John Dowd, the lawyer for President Donald Trump who resigned last week, floated potential pardons of former Trump advisers Michael Flynn and Paul Manafort as special counsel Robert Mueller’s investigation closed in, according to a New York Times report published Wednesday.
Three unnamed sources told the Times that Dowd discussed offering presidential pardons for Flynn, the president’s former national security adviser, and Manafort, Trump’s former campaign manager, as Mueller’s investigation into Russian interference in the 2016 election mounted.
Dowd had discussions with attorneys for Flynn and Manafort shortly after he took over as Trump’s personal lawyer last summer, according to the Times. Dowd reportedly told Flynn’s attorney, Robert K. Kelner, that Trump felt the case against Flynn was flimsy and that the president was prepared to pardon him.
Flynn has since pleaded guilty to lying to the FBI about his contacts with the Russian government. After news of the plea broke in December, Dowd told The Wall Street Journal that he was “not worried about it.”
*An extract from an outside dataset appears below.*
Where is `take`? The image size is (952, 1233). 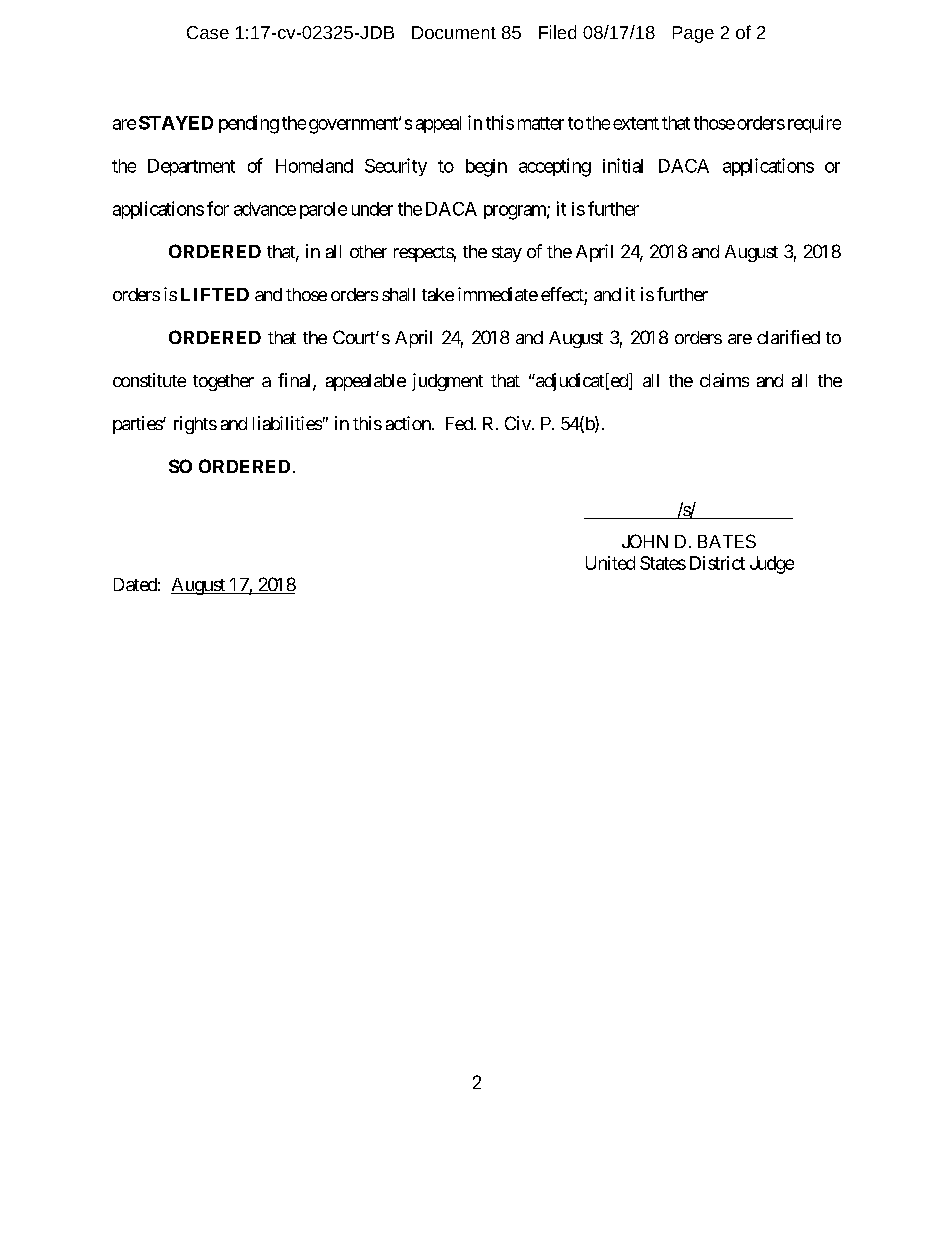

The former Trump lawyer spoke to Manafort’s legal representation about a pardon in October, before Manafort was indicted on charges of conspiracy and money laundering in connection with the Russia investigation, the Times reported.
Read more at The New York Times.
When asked about the reports during a Wednesday press briefing, White House press secretary Sarah Huckabee Sanders denied any conversation of pardons.
“I would refer you back to the statement from [White House lawyer] Ty Cobb and the report you’re asking about, in which he said, ‘I’ve only been asked about pardons by the press and have routinely responded on the record that no pardons are under discussion or consideration at the White House,’” Sanders told reporters in the briefing room.
The White House has repeatedly denied any collusion with Russia in regard to the 2016 election.
Trump has attacked Mueller’s investigation a number of times, especially as Mueller increases pressure on the president. Mueller issued subpoenas to the Trump Organization demanding documents referencing Russia earlier this month.
The president’s aggression toward Mueller’s investigation has prompted a number of concerns that Trump will push to fire the special counsel. Nine Democratic senators signed a letter Tuesday urging senior officials at the Justice Department to publicly defend Mueller against the White House.
This story has been updated to include comments from White House press secretary Sarah Huckabee Sanders and more background on the Russia investigation.